Une mise en place progressive annoncée
Le ministère de la Santé a confirmé que l’envoi de généralistes commencera la semaine prochaine. Chaque praticien interviendra deux jours par mois dans les territoires prioritaires. Selon le gouvernement, cette mobilisation immédiate constitue une réponse concrète pour des patients en grande difficulté. Yannick Neuder se rend dans les Landes pour présenter le dispositif, rapporte BFMTV. Cette mise en œuvre repose sur un déploiement progressif, dès ce lundi, dans les intercommunalités désignées comme zones rouges. L’objectif est de réduire les inégalités d’accès aux soins sur le territoire national.
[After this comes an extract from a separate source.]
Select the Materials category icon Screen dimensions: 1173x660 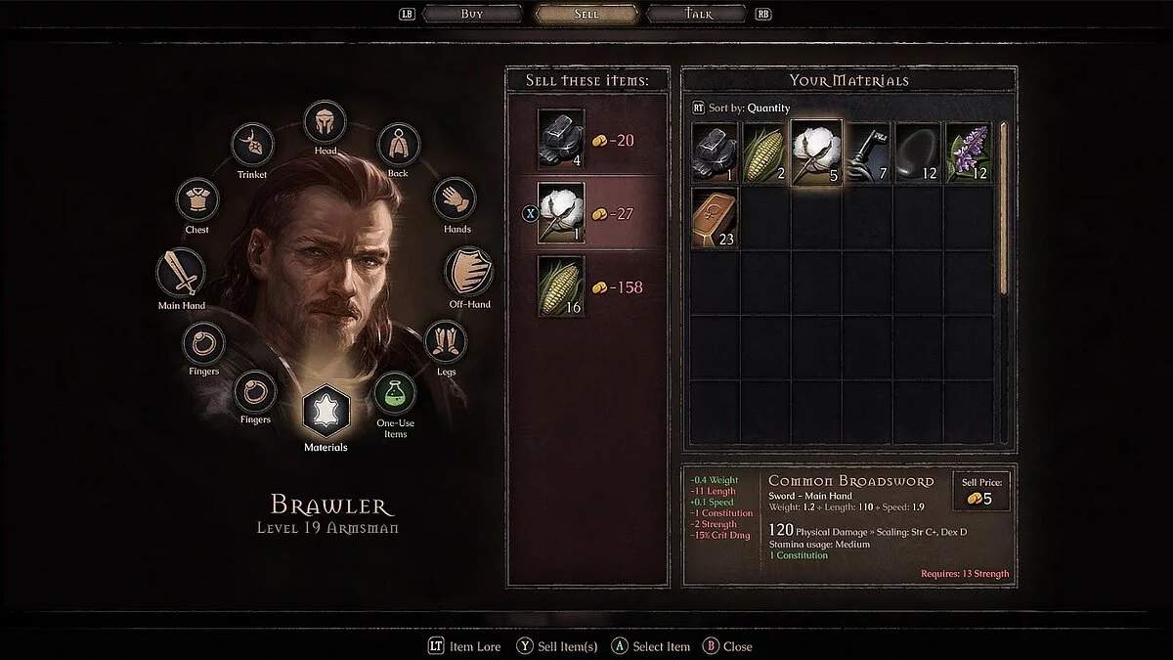(x=326, y=412)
Un soutien financier attractif pour les médecins
Le plan contre les déserts médicaux prévoit une rémunération forfaitaire de 200 euros par jour. Ce montant s’ajoute aux honoraires liés aux consultations. L’initiative repose uniquement sur le volontariat, le gouvernement misant sur la solidarité entre praticiens et patients. D’après les estimations, environ 2,5 millions de personnes bénéficieront de ce dispositif. Les 151 intercommunalités concernées se situent surtout dans le centre et le sud-ouest du pays. Le Premier ministre François Bayrou avait souhaité cette mesure en avril. Son lancement marque une étape importante dans la lutte contre l’inégalité territoriale. "La solidarité territoriale repose sur l’engagement des médecins qui sera soutenu par le gouvernement", avec notamment "une indemnisation forfaitaire de 200 euros par jour en plus du paiement des consultations réalisées", précise le ministère.
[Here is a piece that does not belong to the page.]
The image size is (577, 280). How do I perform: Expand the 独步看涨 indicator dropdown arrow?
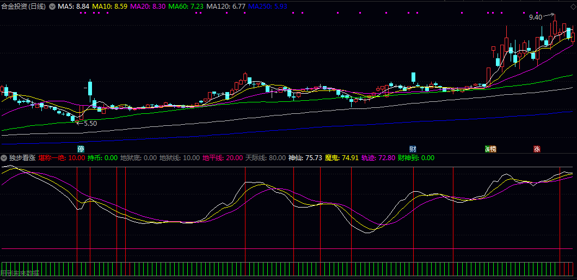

Des débats persistants autour des contraintes
Si le gouvernement insiste sur le caractère volontaire, certains élus jugent cette mesure insuffisante. Le député socialiste Guillaume Garot plaide depuis longtemps pour des obligations d’installation. D’autres responsables politiques dénoncent un dispositif facultatif, donc aléatoire. Ces critiques rappellent que la question dépasse les renforts ponctuels. Le gouvernement avait déjà écarté l’idée de mesures coercitives, rejetées par de nombreux médecins. Le débat reste ouvert. Faut-il privilégier l’incitation ou imposer des règles plus strictes ? La réponse à cette question déterminera son efficacité réelle.